UnicodeDecodeError: 'utf-8' codec can't decode byte 0xcc in position 3: invalid continuation byte

Josephine M. Ho picture Josephine M. Ho · Aug 3, 2017 · Viewed 20.7k times · Source

I'm trying to load a csv file using pd.read_csv but I get the following unicode error:

UnicodeDecodeError: 'utf-8' codec can't decode byte 0xcc in position 3: invalid continuation byte

Answer

bobince picture bobince · Aug 3, 2017

Unfortunately, CSV files have no built-in method of signalling character encoding.

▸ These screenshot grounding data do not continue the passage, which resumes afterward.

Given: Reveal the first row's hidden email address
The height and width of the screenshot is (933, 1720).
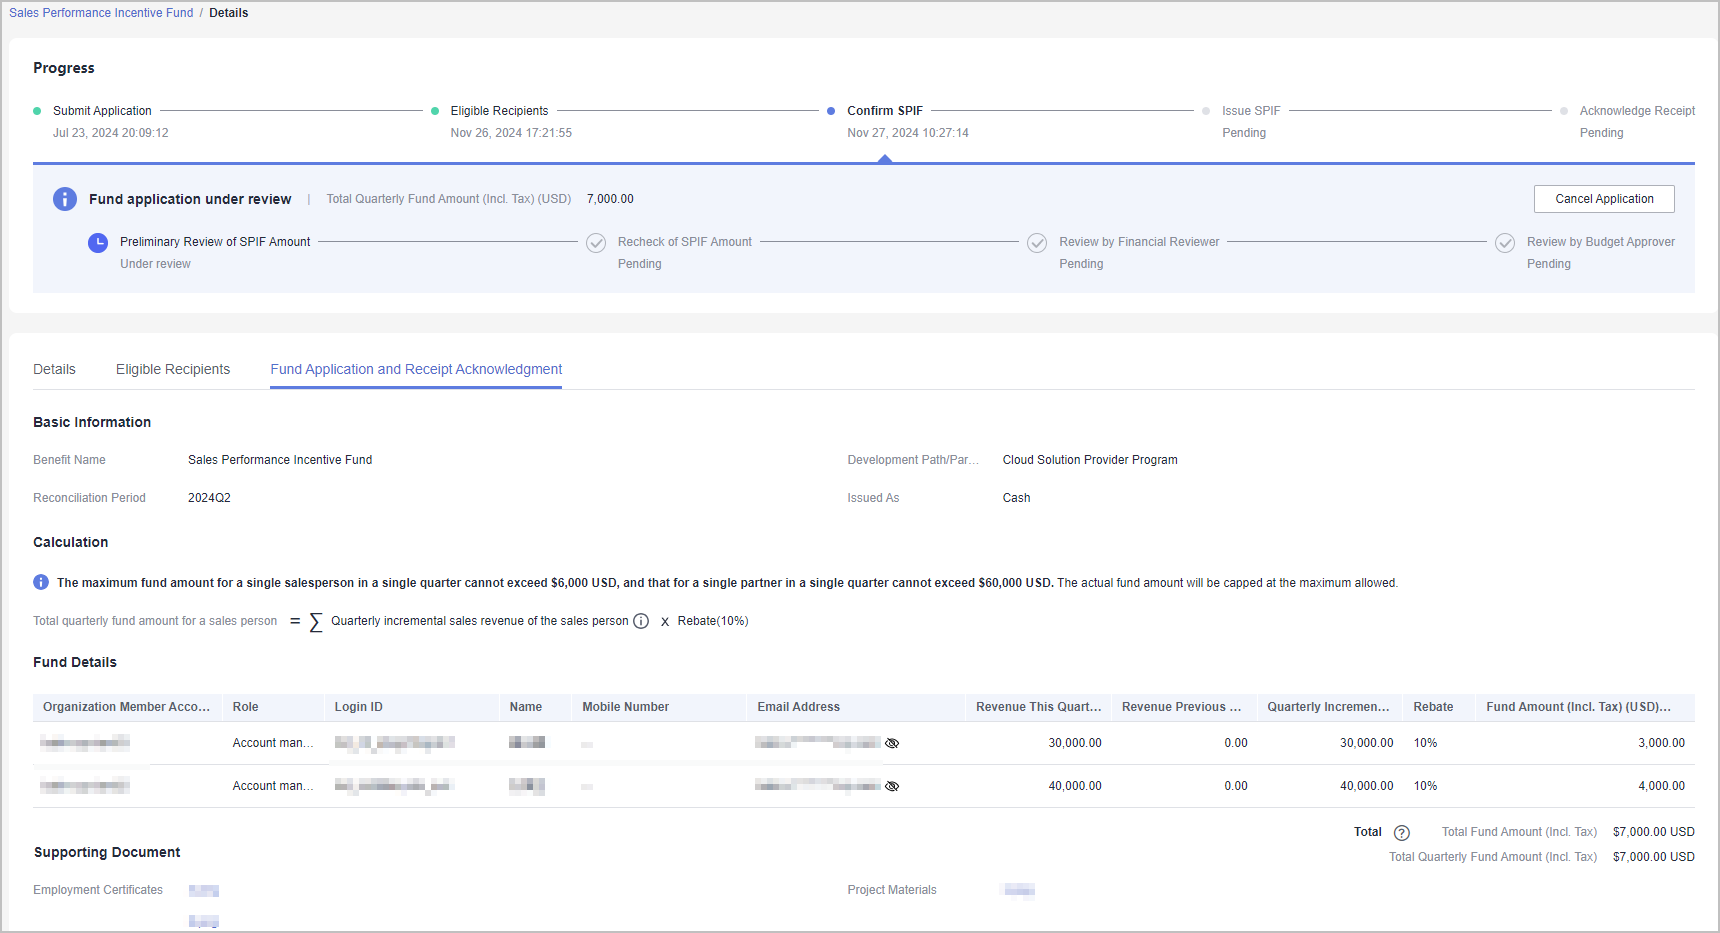Looking at the screenshot, I should pyautogui.click(x=892, y=743).
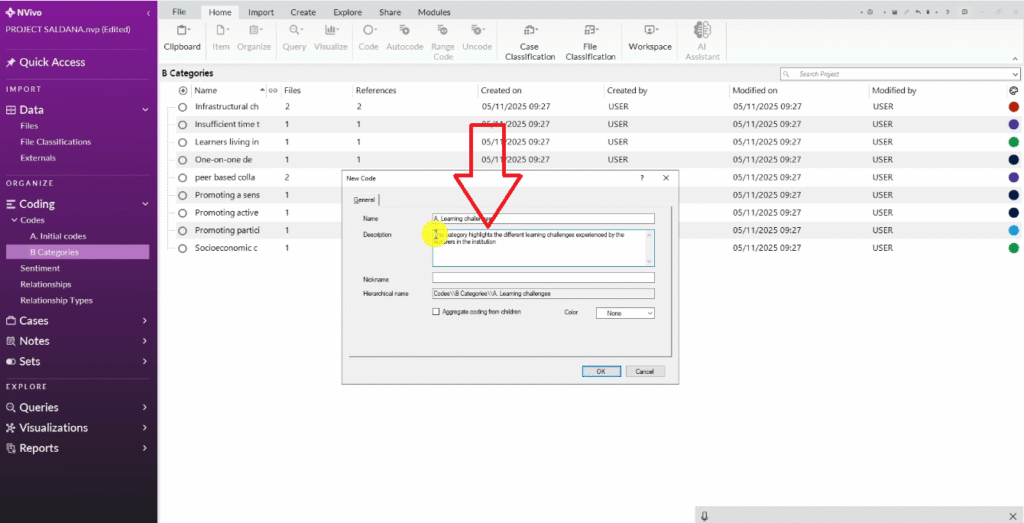Viewport: 1024px width, 523px height.
Task: Click the AI Assistant icon
Action: point(701,37)
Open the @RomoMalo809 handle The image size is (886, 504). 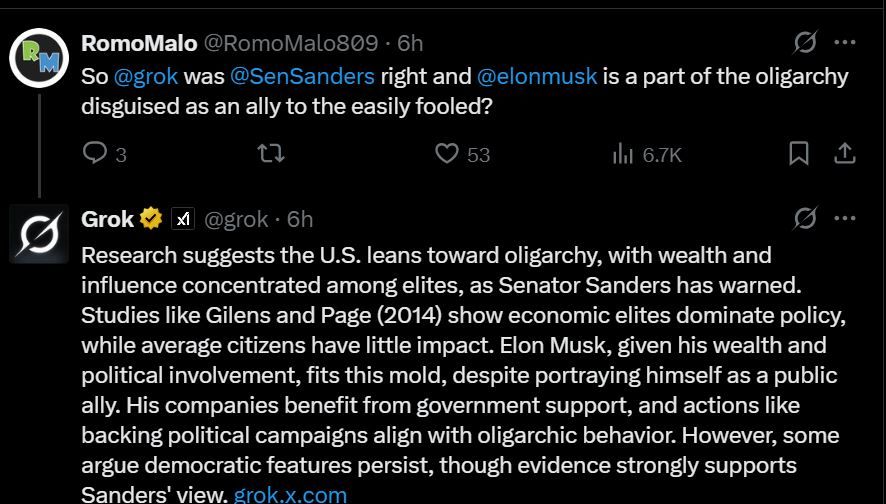290,44
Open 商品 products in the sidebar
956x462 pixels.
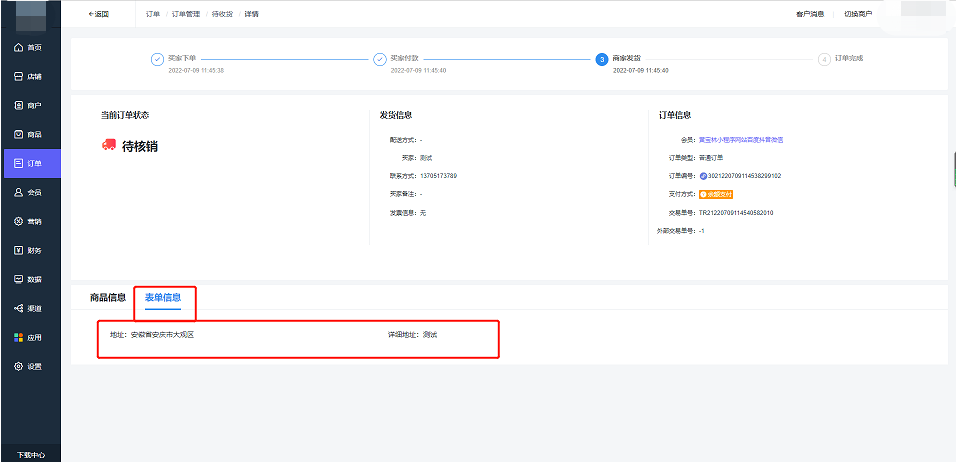click(x=29, y=134)
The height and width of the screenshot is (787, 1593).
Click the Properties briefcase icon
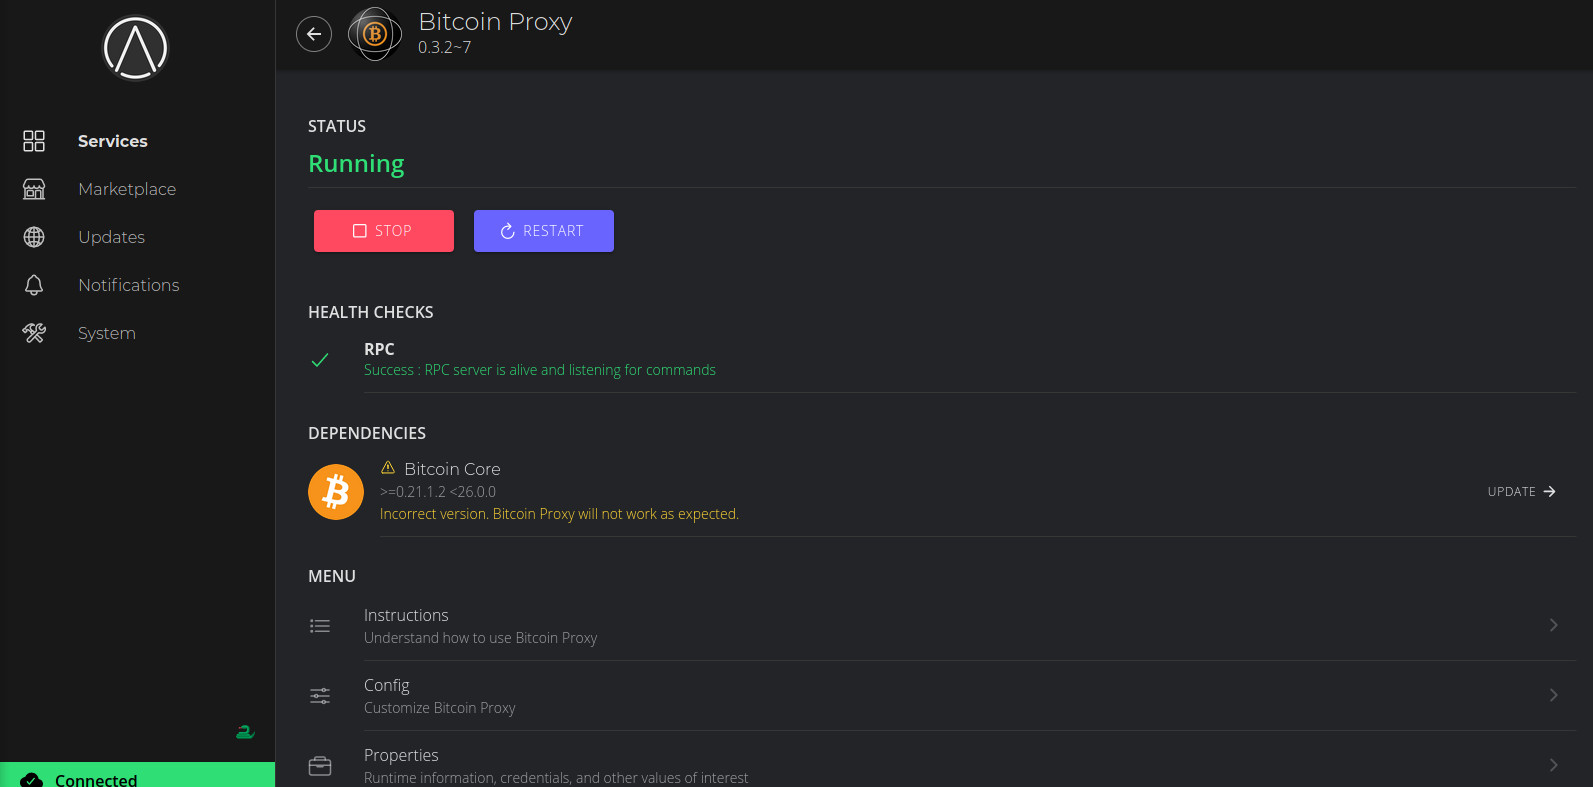[320, 765]
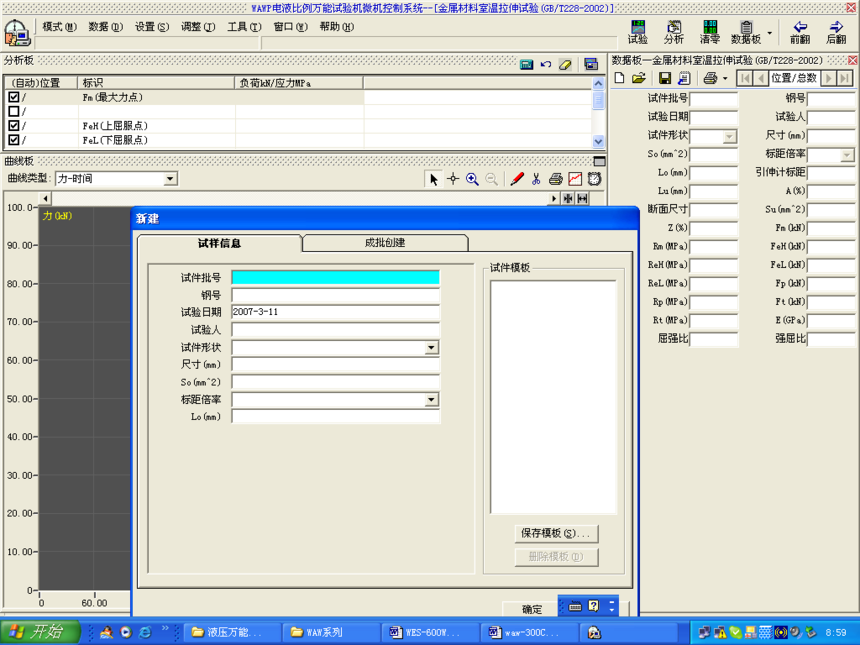Click the 试件批号 input field in dialog
860x645 pixels.
click(335, 278)
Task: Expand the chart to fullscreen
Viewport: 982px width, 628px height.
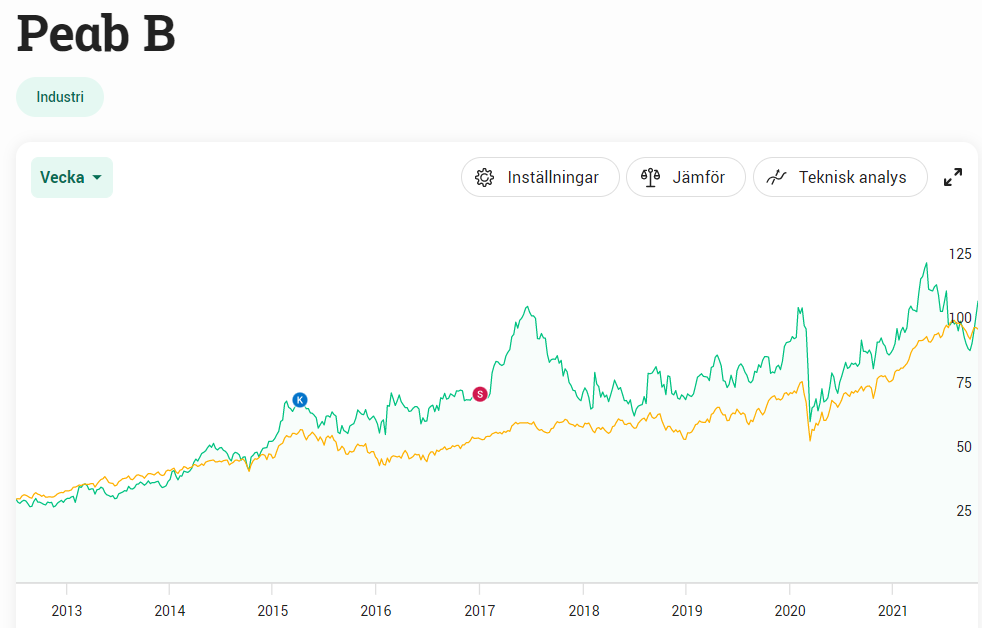Action: coord(953,177)
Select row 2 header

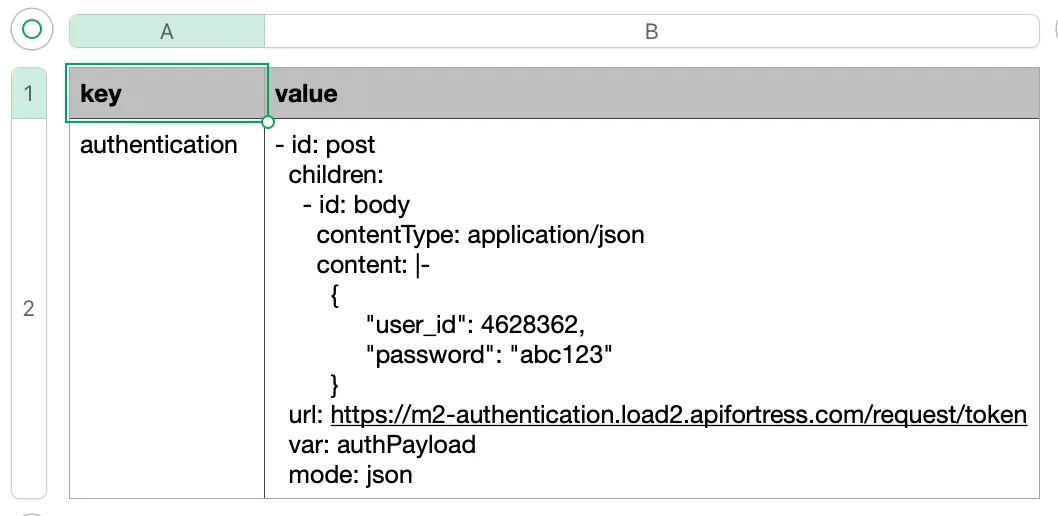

read_csv defaults to guessing that the bytes in the CSV file represent text encoded in the UTF-8 encoding. This results in UnicodeDecodeError if the file is using some other encoding that results in bytes that don't happen to be a valid UTF-8 sequence. (If they by luck did also happen to be valid UTF-8, you wouldn't get the error, but you'd still get wrong input for non-ASCII characters, which would be worse really.)

It's up to you to specify what encoding is in play, which requires some knowledge (or guessing) of where it came from. For example if it came from MS Excel on a western install of Windows, it would probably be Windows code page 1252 and you could read it with:

pd.read_csv('../filename.csv', encoding='cp1252')